Always interrogate the methodology before quoting a score.
Pass@1 is the production-relevant metric. Pass@N shows ceiling.
If a paper doesn't disclose prompt template + sampling, the score is suspect.

Sample interview Qs

"What's the difference between MMLU and MMLU-Pro?" → MMLU-Pro: 10 options vs 4, harder distractors, more reasoning required, less saturated.
"Why is GPQA-Diamond contamination-resistant?" → Hand-written by domain PhDs; many problems require multi-step reasoning that's not memorizable; held out from web crawl.
"Pass@1 vs Pass@10 — when each?" → Pass@1: production-relevant (one-shot quality). Pass@10: capability ceiling under sampling. Difference shows how much test-time compute helps.
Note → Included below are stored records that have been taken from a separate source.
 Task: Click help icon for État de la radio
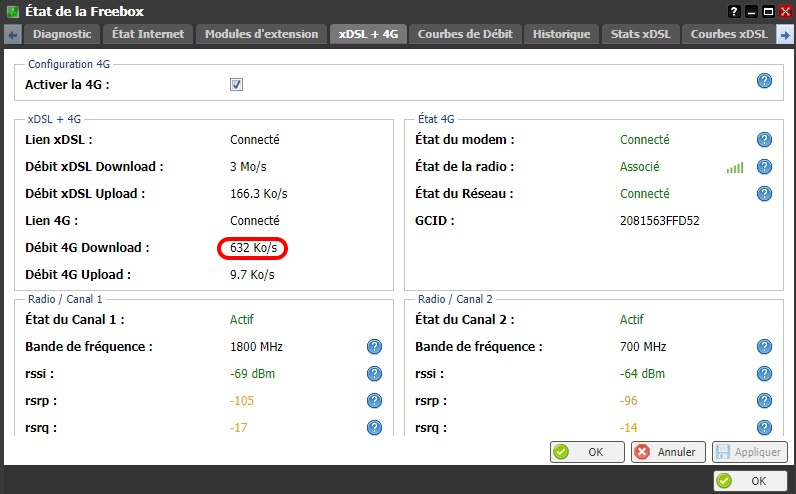(x=764, y=167)
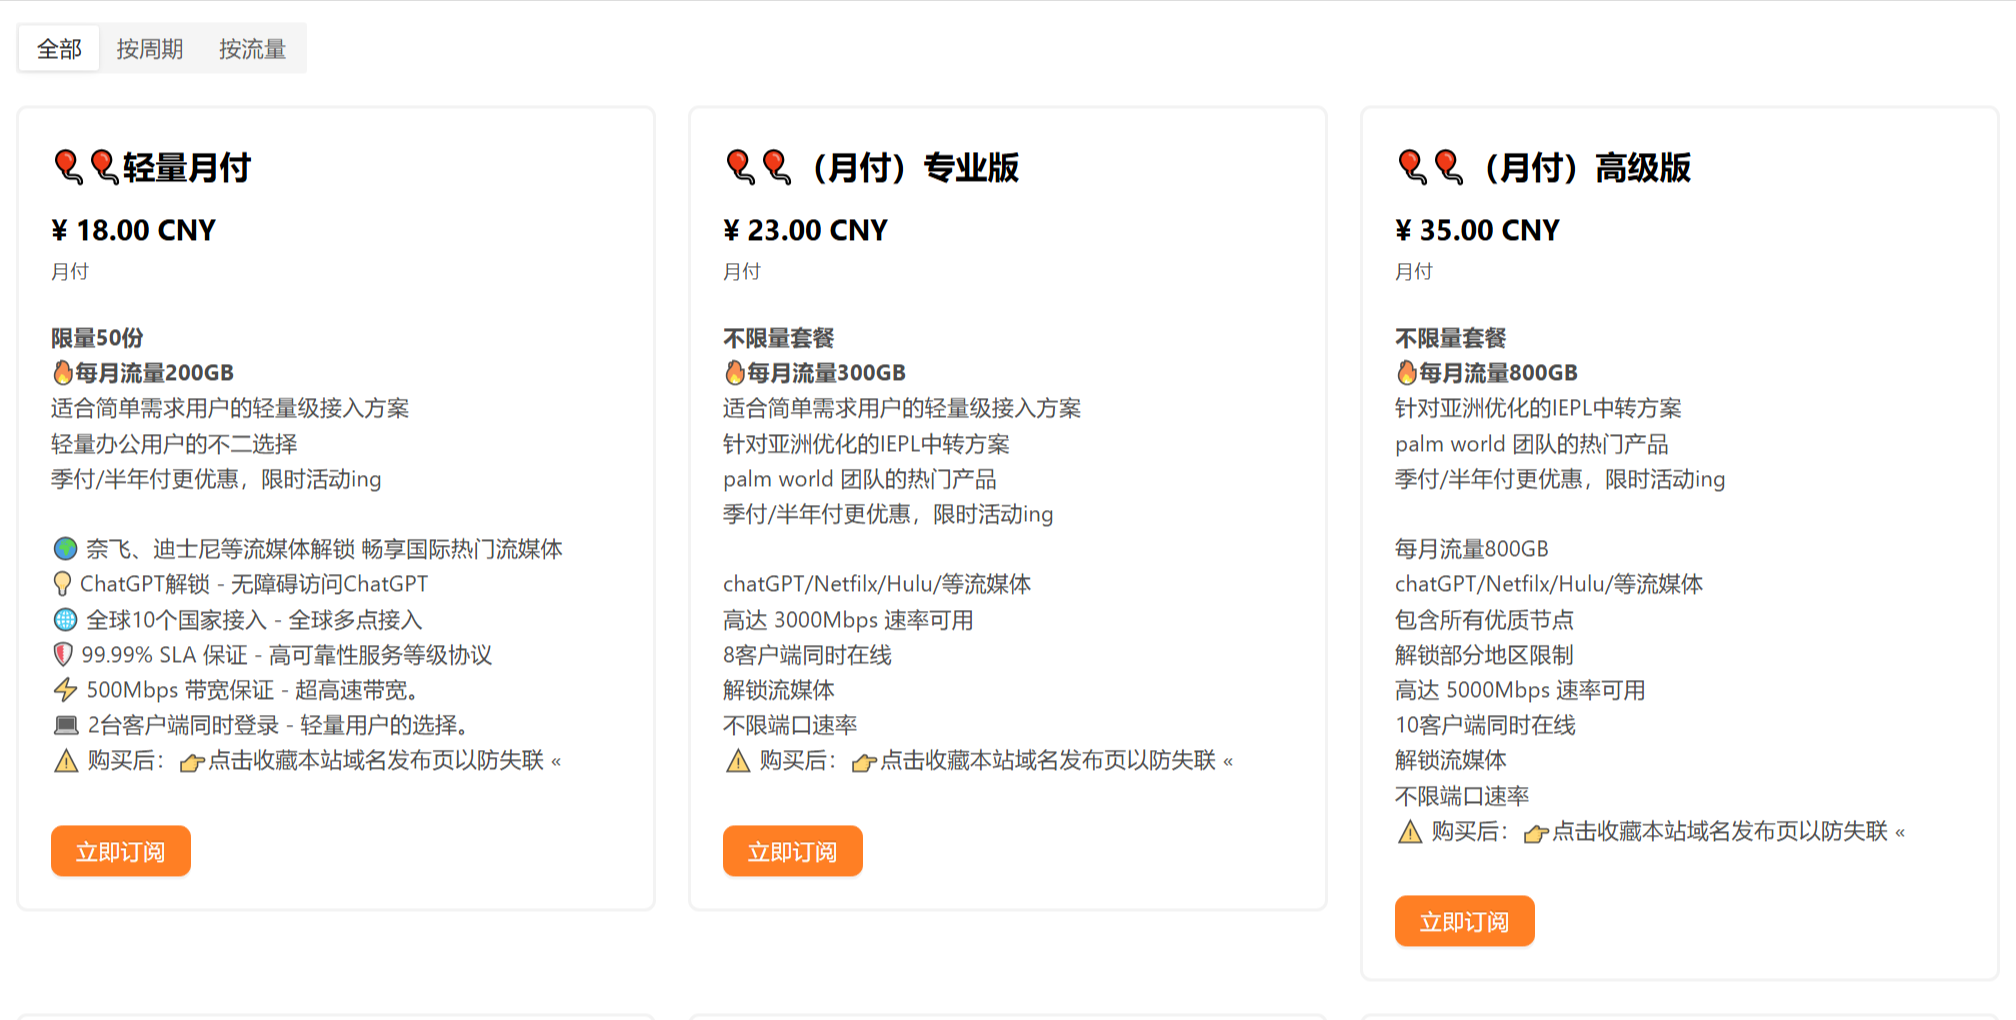The width and height of the screenshot is (2016, 1020).
Task: Select the 全部 tab
Action: 59,49
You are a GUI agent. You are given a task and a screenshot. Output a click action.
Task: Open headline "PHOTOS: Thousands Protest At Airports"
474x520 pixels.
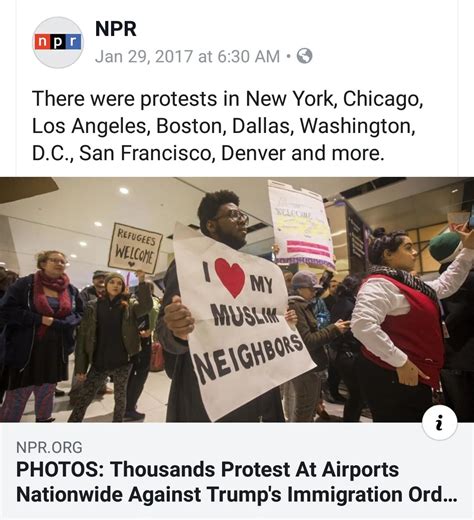pyautogui.click(x=207, y=469)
"Why is Chatbot Arena criticized?" → Stylistic preferences (emoji use, response length, formatting) influence votes more than capability; not a clean capability eval. Style-controlled variants exist.
"What does SWE-Bench measure that HumanEval doesn't?" → Real multi-file code edits in actual repos with real test suites; agent loop (read → patch → test); long-context understanding; agentic planning. HumanEval = single-function gen.
"How would you build an internal eval for your team?" → Curated holdout from real prod traffic; LLM-as-judge with calibration; human spot-checks; per-segment slicing (easy/hard/by topic); regression gates; track over time.